In preparation for the onset of WHFB 8th Ed.'s magically exploding heads and at the request of YodasLuck, I evaluated the probability of double or more 1s or 6s relative to the number of dice being thrown. Math below the cut, and I leave the implications of the probabilities as an exercise to the reader.
2 dice: 2/36 (6%)
3 dice: 32/216 (15%)
4 dice: 342/1296 (26%)
And on a related topic, I've simulated what the difference between 2d6 would be to get an idea of the distribution of power dice versus dispel dice, assuming no army bonuses to either:
0: ~16.5%
1: ~28%
2: ~22%
3: ~17%
4: ~11%
5: ~5.5%
13 Jul Edit: Updated the mathematics to be far less complicated (less fun, but much more readable), and added other sim results
22 Jul Edit: Added power dice sim results to bottom of post
The simple case of two dice: 1/36 chance for snake eyes + 1/36 chance of boxcars = 2/36.

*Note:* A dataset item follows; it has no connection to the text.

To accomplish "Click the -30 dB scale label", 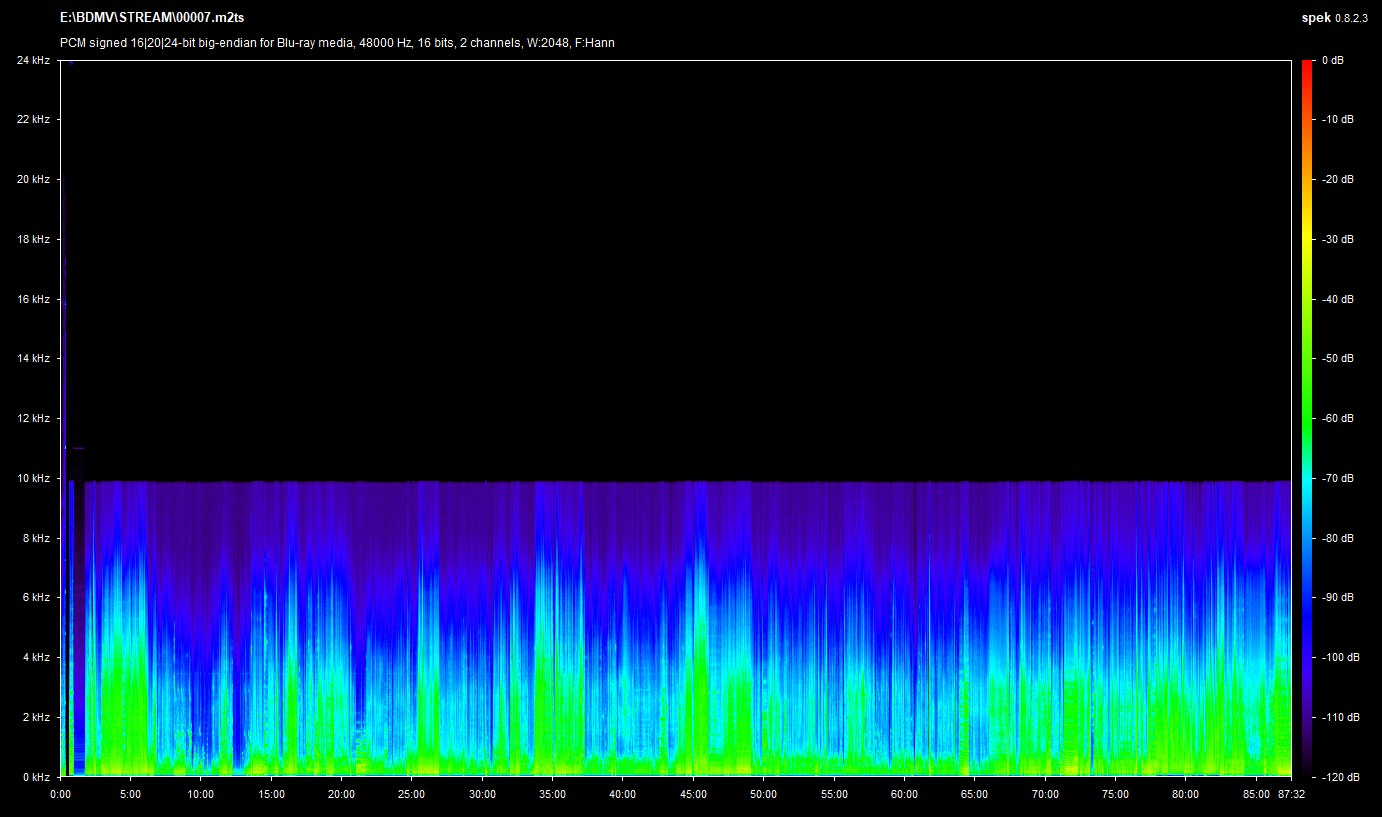I will pos(1337,239).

For the slightly more complicated case of three dice, consider that the probability of rolling double ones or sixes (henceforth DOOS) is simply the twice the probability of rolling a generic double. Label each die discretely: A, B and C. Then evaluate the probabilities on a case-by-case basis for die A, say for rolling double 1s:
1) 5/6 chance of A not being 1, therefore rolling double 1s requires B and C are 1s, or 1/36 -> 5/216.
2) 1/6 chance of A being 1, therefore DOOS requires B or C being 1 (the same as 1 - the probability of not rolling a 1: 1 - (5/6)² = 11/36) -> 11/216.

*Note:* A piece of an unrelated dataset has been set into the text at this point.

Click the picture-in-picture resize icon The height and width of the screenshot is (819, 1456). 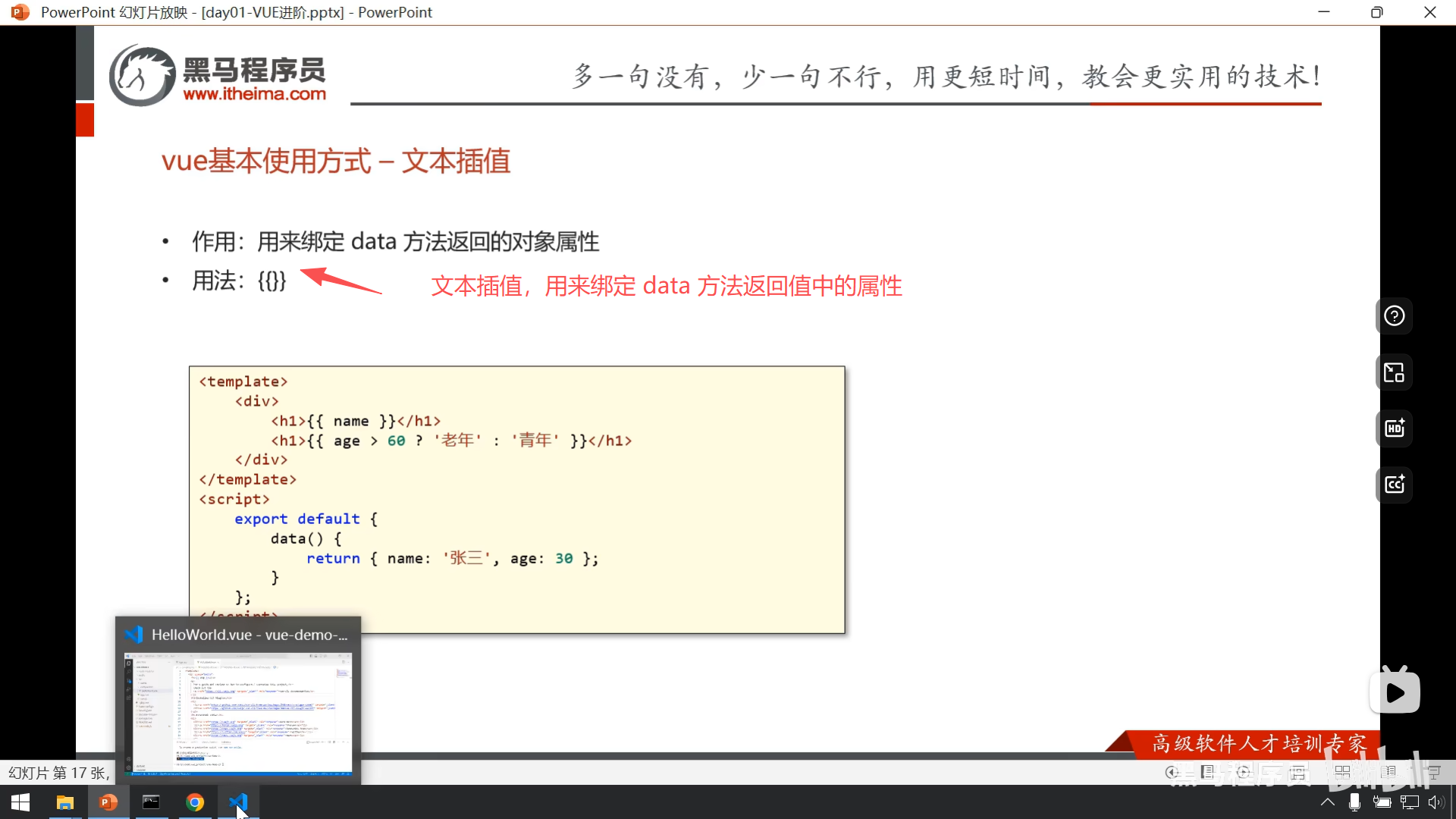click(x=1394, y=372)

The probability of double 1s is thus 16/216, and rolling DOOS is 32/216. This concurs with the results from the dice-rolling Python script I whipped up below.
Calculating the probability for four dice is a similar process:
1) 5/6 chance of A not being a 1, and thus the remaining three dice must be double 1s (result from above: 16/216) -> 80/216.
2) 1/6 chance of A being a 1, therefore snake eyes requires any of the remaining dice be 1 (1 - (5/6)³ = 91/216).
Double 1s total: 171/216, or 342/1296 (26%) for DOOS. Also in agreement with the simulation.
More generally:
P_x(n) - probability that x will be rolled on any of n dice. Is equivalent to 1 - (5/6)^n.
P_xx(n) - probability that double xs will be rolled on any of n dice. Is generally equivalent to 5/6*P_xx(n-1) + 1/6*P_x(n-1).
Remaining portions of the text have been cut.